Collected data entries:
Content starts
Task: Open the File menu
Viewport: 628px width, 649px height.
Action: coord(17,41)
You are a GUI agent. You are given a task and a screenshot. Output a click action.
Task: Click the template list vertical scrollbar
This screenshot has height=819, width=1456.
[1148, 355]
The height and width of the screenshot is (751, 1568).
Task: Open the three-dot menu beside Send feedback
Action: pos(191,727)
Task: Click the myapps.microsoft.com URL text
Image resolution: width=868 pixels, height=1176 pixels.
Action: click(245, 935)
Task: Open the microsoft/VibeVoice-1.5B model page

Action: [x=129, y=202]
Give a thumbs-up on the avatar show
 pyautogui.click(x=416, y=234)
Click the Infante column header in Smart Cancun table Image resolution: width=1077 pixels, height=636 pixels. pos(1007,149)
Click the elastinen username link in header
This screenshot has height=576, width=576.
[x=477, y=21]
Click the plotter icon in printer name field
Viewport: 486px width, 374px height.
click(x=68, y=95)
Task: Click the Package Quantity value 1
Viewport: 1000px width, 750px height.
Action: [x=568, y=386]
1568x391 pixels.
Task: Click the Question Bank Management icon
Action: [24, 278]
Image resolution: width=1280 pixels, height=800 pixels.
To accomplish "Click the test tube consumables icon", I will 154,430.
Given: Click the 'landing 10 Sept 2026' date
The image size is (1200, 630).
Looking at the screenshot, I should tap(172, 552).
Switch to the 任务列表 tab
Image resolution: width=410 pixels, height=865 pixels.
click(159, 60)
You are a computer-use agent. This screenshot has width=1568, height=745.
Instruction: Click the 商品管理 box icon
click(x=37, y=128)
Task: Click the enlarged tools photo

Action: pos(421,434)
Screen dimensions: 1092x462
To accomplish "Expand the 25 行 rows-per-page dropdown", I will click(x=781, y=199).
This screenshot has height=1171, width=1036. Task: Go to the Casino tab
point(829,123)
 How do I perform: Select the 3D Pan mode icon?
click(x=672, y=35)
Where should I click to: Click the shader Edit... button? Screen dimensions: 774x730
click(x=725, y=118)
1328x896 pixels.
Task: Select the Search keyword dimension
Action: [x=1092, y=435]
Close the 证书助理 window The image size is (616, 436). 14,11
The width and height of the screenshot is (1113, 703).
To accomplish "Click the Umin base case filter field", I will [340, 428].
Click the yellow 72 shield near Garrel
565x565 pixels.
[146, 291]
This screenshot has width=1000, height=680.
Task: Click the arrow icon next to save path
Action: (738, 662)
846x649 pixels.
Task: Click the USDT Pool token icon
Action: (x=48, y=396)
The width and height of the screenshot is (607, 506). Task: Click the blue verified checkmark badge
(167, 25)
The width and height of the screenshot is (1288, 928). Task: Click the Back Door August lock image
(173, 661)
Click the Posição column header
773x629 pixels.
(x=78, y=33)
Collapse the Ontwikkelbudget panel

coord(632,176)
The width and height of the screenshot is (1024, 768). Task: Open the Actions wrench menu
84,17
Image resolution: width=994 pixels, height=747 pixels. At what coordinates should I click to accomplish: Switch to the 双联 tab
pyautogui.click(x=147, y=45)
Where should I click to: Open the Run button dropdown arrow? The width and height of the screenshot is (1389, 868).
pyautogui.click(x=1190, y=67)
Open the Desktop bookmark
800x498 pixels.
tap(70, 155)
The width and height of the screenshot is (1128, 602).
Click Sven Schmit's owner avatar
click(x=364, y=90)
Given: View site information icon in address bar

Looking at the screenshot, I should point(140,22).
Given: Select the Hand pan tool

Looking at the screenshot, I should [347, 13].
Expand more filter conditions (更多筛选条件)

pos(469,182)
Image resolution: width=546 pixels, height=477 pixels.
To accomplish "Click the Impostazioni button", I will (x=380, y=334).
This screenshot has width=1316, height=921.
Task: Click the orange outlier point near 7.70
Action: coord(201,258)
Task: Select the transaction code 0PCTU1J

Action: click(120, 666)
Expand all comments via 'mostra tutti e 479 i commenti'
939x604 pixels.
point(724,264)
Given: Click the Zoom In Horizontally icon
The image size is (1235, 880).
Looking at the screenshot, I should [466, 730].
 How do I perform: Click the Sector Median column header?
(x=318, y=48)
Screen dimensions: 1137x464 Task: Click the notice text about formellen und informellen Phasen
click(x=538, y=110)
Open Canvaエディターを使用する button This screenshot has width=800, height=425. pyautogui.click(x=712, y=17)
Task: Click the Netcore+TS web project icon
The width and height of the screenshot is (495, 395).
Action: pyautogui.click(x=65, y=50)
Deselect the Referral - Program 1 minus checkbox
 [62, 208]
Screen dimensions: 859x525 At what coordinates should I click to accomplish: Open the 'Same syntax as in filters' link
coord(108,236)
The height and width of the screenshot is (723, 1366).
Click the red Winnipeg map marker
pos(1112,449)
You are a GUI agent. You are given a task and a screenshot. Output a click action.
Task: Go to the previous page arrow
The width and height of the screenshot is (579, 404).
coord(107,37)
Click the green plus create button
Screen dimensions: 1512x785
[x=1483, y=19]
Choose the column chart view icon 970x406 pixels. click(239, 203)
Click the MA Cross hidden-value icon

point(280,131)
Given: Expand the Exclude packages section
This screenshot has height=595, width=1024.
Content ends
EXERCISE AIM | A verbatim restatement of all the entries above is required.

FINISHED EXERCISE |
Task: Open the File menu
Viewport: 628px width, 649px height.
Action: coord(17,41)
You are a GUI agent. You are given a task and a screenshot. Output a click action.
Task: Click the template list vertical scrollbar
This screenshot has height=819, width=1456.
[1148, 355]
The height and width of the screenshot is (751, 1568).
Task: Open the three-dot menu beside Send feedback
Action: pos(191,727)
Task: Click the myapps.microsoft.com URL text
Image resolution: width=868 pixels, height=1176 pixels.
Action: click(245, 935)
Task: Open the microsoft/VibeVoice-1.5B model page

Action: [x=129, y=202]
Give a thumbs-up on the avatar show
 pyautogui.click(x=416, y=234)
Click the Infante column header in Smart Cancun table Image resolution: width=1077 pixels, height=636 pixels. pos(1007,149)
Click the elastinen username link in header
This screenshot has height=576, width=576.
[x=477, y=21]
Click the plotter icon in printer name field
Viewport: 486px width, 374px height.
click(x=68, y=95)
Task: Click the Package Quantity value 1
Viewport: 1000px width, 750px height.
Action: [x=568, y=386]
1568x391 pixels.
Task: Click the Question Bank Management icon
Action: [24, 278]
Image resolution: width=1280 pixels, height=800 pixels.
To accomplish "Click the test tube consumables icon", I will 154,430.
Given: Click the 'landing 10 Sept 2026' date
The image size is (1200, 630).
Looking at the screenshot, I should tap(172, 552).
Switch to the 任务列表 tab
Image resolution: width=410 pixels, height=865 pixels.
click(159, 60)
You are a computer-use agent. This screenshot has width=1568, height=745.
Instruction: Click the 商品管理 box icon
click(x=37, y=128)
Task: Click the enlarged tools photo

Action: pos(421,434)
Screen dimensions: 1092x462
To accomplish "Expand the 25 行 rows-per-page dropdown", I will click(x=781, y=199).
This screenshot has height=1171, width=1036. Task: Go to the Casino tab
point(829,123)
 How do I perform: Select the 3D Pan mode icon?
click(x=672, y=35)
Where should I click to: Click the shader Edit... button? Screen dimensions: 774x730
click(x=725, y=118)
1328x896 pixels.
Task: Select the Search keyword dimension
Action: [x=1092, y=435]
Close the 证书助理 window The image size is (616, 436). 14,11
The width and height of the screenshot is (1113, 703).
To accomplish "Click the Umin base case filter field", I will [340, 428].
Click the yellow 72 shield near Garrel
565x565 pixels.
[146, 291]
This screenshot has width=1000, height=680.
Task: Click the arrow icon next to save path
Action: (738, 662)
846x649 pixels.
Task: Click the USDT Pool token icon
Action: (x=48, y=396)
The width and height of the screenshot is (607, 506). Task: Click the blue verified checkmark badge
(167, 25)
The width and height of the screenshot is (1288, 928). Task: Click the Back Door August lock image
(173, 661)
Click the Posição column header
773x629 pixels.
(x=78, y=33)
Collapse the Ontwikkelbudget panel

coord(632,176)
The width and height of the screenshot is (1024, 768). Task: Open the Actions wrench menu
84,17
Image resolution: width=994 pixels, height=747 pixels. At what coordinates should I click to accomplish: Switch to the 双联 tab
pyautogui.click(x=147, y=45)
Where should I click to: Open the Run button dropdown arrow? The width and height of the screenshot is (1389, 868).
pyautogui.click(x=1190, y=67)
Open the Desktop bookmark
800x498 pixels.
tap(70, 155)
The width and height of the screenshot is (1128, 602).
Click Sven Schmit's owner avatar
click(x=364, y=90)
Given: View site information icon in address bar

Looking at the screenshot, I should point(140,22).
Given: Select the Hand pan tool

Looking at the screenshot, I should [347, 13].
Expand more filter conditions (更多筛选条件)

pos(469,182)
Image resolution: width=546 pixels, height=477 pixels.
To accomplish "Click the Impostazioni button", I will (x=380, y=334).
This screenshot has width=1316, height=921.
Task: Click the orange outlier point near 7.70
Action: coord(201,258)
Task: Select the transaction code 0PCTU1J

Action: click(120, 666)
Expand all comments via 'mostra tutti e 479 i commenti'
939x604 pixels.
point(724,264)
Given: Click the Zoom In Horizontally icon
The image size is (1235, 880).
Looking at the screenshot, I should [466, 730].
 How do I perform: Click the Sector Median column header?
(x=318, y=48)
Screen dimensions: 1137x464 Task: Click the notice text about formellen und informellen Phasen
click(x=538, y=110)
Open Canvaエディターを使用する button This screenshot has width=800, height=425. pyautogui.click(x=712, y=17)
Task: Click the Netcore+TS web project icon
The width and height of the screenshot is (495, 395).
Action: pyautogui.click(x=65, y=50)
Deselect the Referral - Program 1 minus checkbox
 [62, 208]
Screen dimensions: 859x525 At what coordinates should I click to accomplish: Open the 'Same syntax as in filters' link
coord(108,236)
The height and width of the screenshot is (723, 1366).
Click the red Winnipeg map marker
pos(1112,449)
You are a GUI agent. You are given a task and a screenshot. Output a click action.
Task: Go to the previous page arrow
The width and height of the screenshot is (579, 404).
coord(107,37)
Click the green plus create button
Screen dimensions: 1512x785
[x=1483, y=19]
Choose the column chart view icon 970x406 pixels. click(239, 203)
Click the MA Cross hidden-value icon

point(280,131)
Given: Expand the Exclude packages section
This screenshot has height=595, width=1024.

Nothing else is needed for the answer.